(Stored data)
● ● ● ● ●

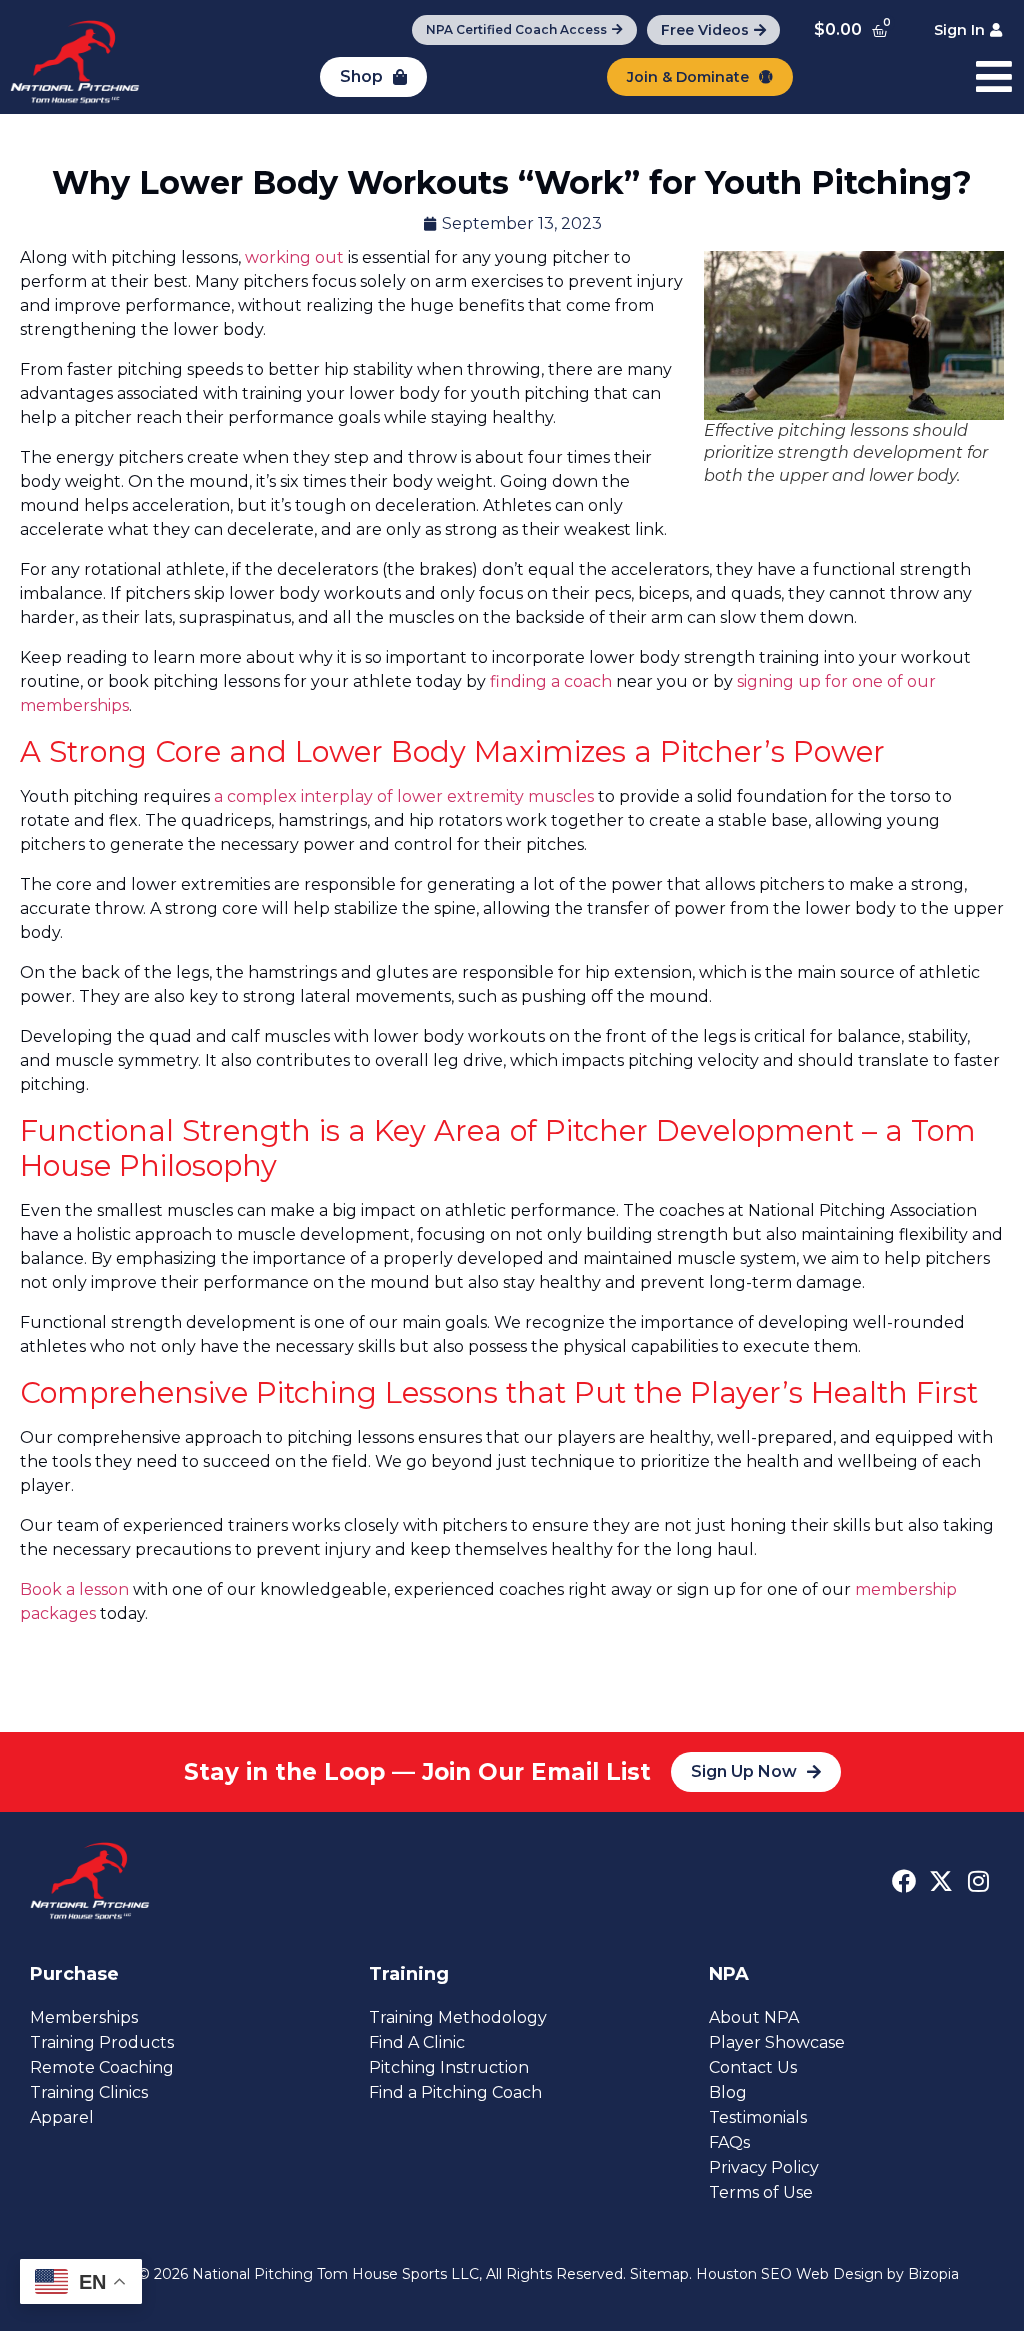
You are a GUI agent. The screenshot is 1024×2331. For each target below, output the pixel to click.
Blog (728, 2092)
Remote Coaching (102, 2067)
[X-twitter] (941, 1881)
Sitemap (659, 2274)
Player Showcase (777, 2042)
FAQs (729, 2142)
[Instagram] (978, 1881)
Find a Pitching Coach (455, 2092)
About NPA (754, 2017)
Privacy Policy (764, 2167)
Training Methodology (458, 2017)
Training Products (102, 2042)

● ● ● ● ●

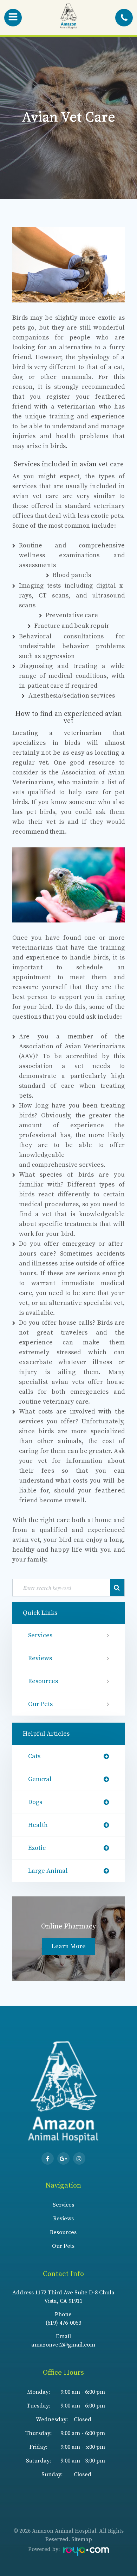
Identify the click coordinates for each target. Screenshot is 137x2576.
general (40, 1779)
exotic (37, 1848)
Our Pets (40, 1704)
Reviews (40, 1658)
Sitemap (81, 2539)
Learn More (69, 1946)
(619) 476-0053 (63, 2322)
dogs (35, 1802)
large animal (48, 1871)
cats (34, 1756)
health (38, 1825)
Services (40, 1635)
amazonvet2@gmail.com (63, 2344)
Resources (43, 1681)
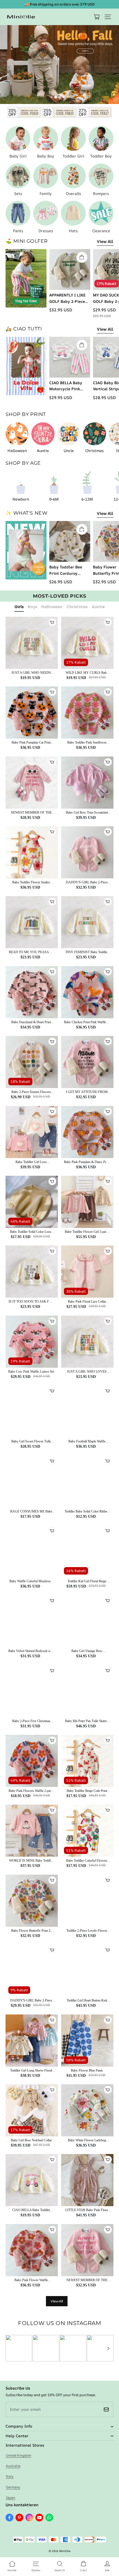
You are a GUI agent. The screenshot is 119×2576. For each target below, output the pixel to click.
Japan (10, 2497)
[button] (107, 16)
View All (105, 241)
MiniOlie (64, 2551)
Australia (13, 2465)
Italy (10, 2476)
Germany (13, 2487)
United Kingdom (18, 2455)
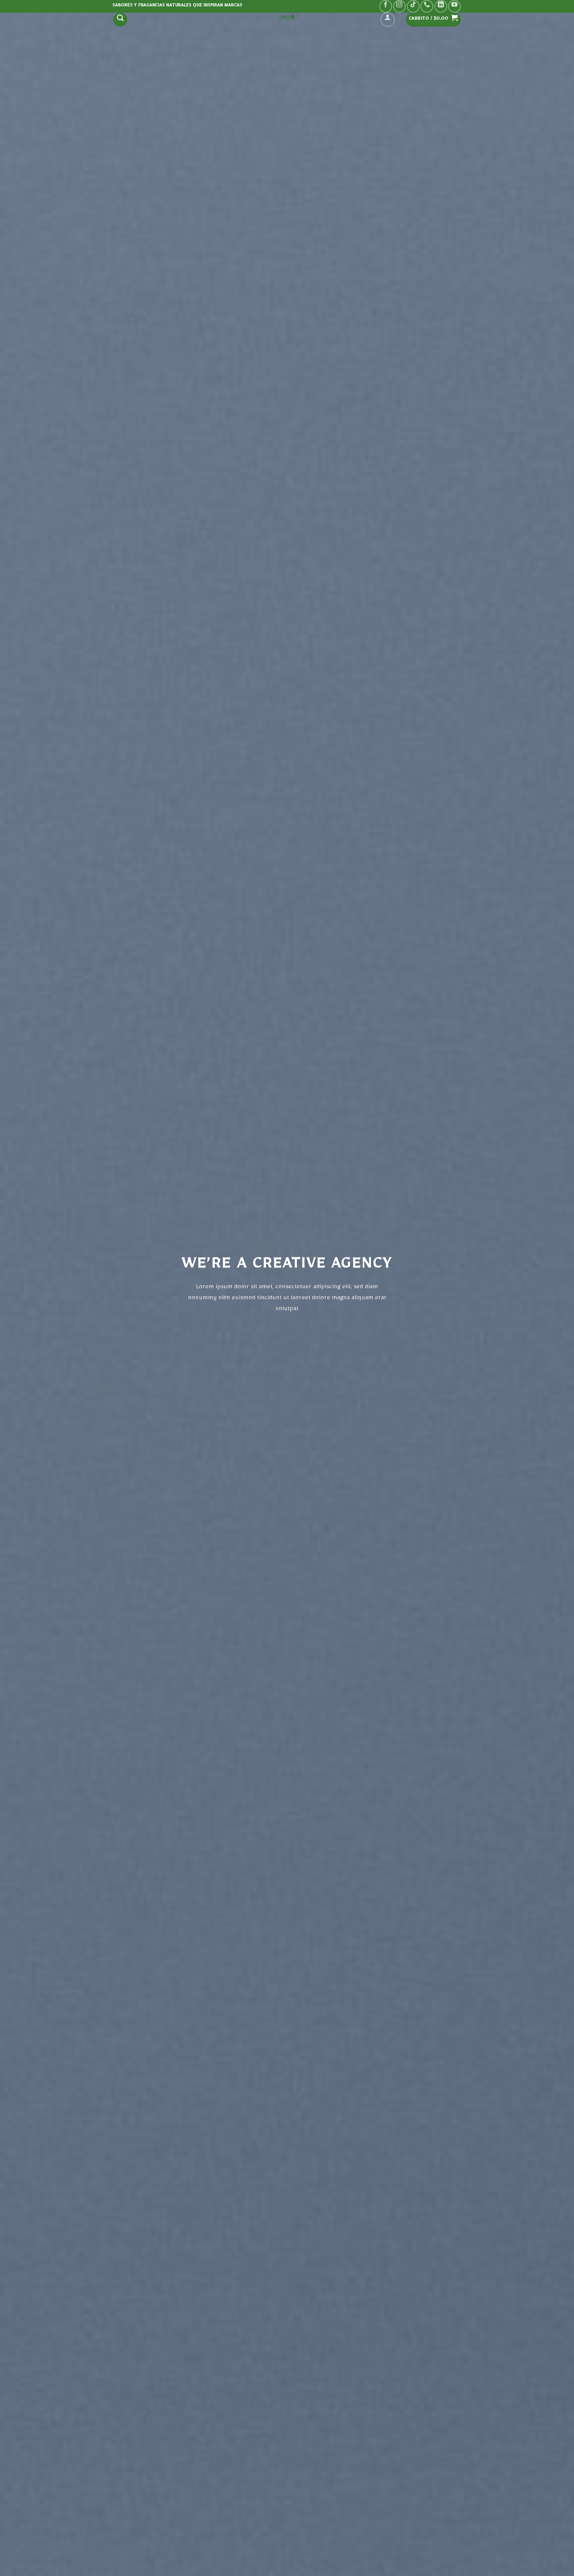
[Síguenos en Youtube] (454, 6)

● ● ● ● ●

_Try it_
Look above for the line containing "You are a GUI agent. The screenshot is 1024×2331." and the line containing "[Instagram] (978, 1881)". Transcribe both, with the lines between them, exactly.

_The answer_
You are a GUI agent. The screenshot is 1024×2331. For each target below, output the pixel to click.
Blog (728, 2092)
Remote Coaching (102, 2067)
[X-twitter] (941, 1881)
Sitemap (659, 2274)
Player Showcase (777, 2042)
FAQs (729, 2142)
[Instagram] (978, 1881)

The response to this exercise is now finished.